Développer une vision globale et centralisée de la data

Le premier objectif de la digitalisation industrielle est de proposer une représentation numérique de ce qu’il se passe dans les usines. Aujourd’hui, les nouvelles usines sont équipées de machines “digital ready”, qui collectent directement des données relatives au fonctionnement, à l’état et à la performance de l’équipement. Quant aux installations plus anciennes, elles peuvent être connectées grâce à l’IoT : capteurs intelligents, dispositifs de télémétrie et solutions cloud permettent de connecter l’existant et d’exploiter pleinement le potentiel de la donnée. Eiffage a ainsi installé une trentaine de capteurs sur chacun de ses sites de carrières et d’usines d’enrobés qui collectent à la fois des données relatives aux consommations de gaz, d’électricité ou d’eau et également des éléments exogènes comme l’humidité ou la météo. La digitalisation des sites industriels a ainsi permis de réduire de 7 % la consommation d’énergie par tonne produite grâce à l’analyse des données IoT.

L’enjeu est de rendre la data accessible à distance afin de développer une vision globale et centralisée pour prendre des décisions éclairées.

Une data au service de bénéfices tangibles

De nombreux cas d’usage sont explorés par l’industrie, à l’instar de la maintenance prédictive, du pilotage de la maîtrise énergétique, ou encore de l’identification des écarts sur la ligne de production. Selon les données du Ministère de la Transition Écologique, en 2023, l’industrie manufacturière représentait environ 19 % de la consommation finale d’énergie en France.
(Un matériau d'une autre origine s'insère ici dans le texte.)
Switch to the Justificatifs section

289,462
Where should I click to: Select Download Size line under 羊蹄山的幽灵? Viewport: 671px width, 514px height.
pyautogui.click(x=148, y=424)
Les opportunités offertes par la technologie sont nombreuses : réduction des coûts, accélération des cycles de production, amélioration du niveau de qualité des produits finis, automatisation des tâches à faible valeur ajoutée, baisse de la pénibilité ou encore création de nouveaux services. Pour reprendre l’exemple précédemment évoqué, les quelques 2 millions de messages IoT délivrés par jour et sur chacun des sites d’Eiffage fournissent à l’opérateur des informations en temps réel sur la manière dont il doit gérer sa machine. In fine, cela permet de garantir le meilleur niveau de qualité possible pour les produits car ils bénéficient d’un processus industriel personnalisé et optimal.

Expérimenter pour réussir

Pour parvenir à ces résultats, il est indispensable d’expérimenter. Les entreprises prudentes peuvent commencer par des projets modestes, en privilégiant des cas d’usage simples qui permettent de générer rapidement des gains mesurables. Pour assurer leur réussite, il convient d’impliquer dès le départ les futurs utilisateurs afin de réduire les résistances au changement et de favoriser une adoption fluide des nouvelles solutions. Chez InVivo, pour faciliter l’adoption de l’intelligence artificielle au sein des malteries, il est expliqué au personnel que l’IA va leur proposer 3 scénarios, qu’ils sont libres d’accepter ou non. En cas de refus d’un scénario, ils doivent justifier leur décision. Résultat : le taux d’adoption est d’environ 85%.

La donnée représente bien plus qu’un actif, c’est un moteur de compétitivité, d’agilité et de résilience pour l’industrie du futur. Néanmoins, si la digitalisation industrielle est le moyen d’assurer à la donnée de jouer pleinement son rôle de levier économique, il est indispensable de ne pas s’arrêter à une vision purement technologique. Elle nécessite la mise en œuvre d’une stratégie d’intégration progressive et une capacité à embarquer les équipes autour de projets concrets. Un autre défi consistera à garantir la souveraineté, la qualité et l’éthique des données dans un environnement de plus en plus structuré par les plateformes technologiques. Alors que l’intelligence artificielle et l’automatisation redéfinissent les chaînes de valeur industrielles, la gouvernance de la donnée s’imposera comme un levier stratégique majeur, au croisement de l’innovation, de la souveraineté numérique et de la durabilité.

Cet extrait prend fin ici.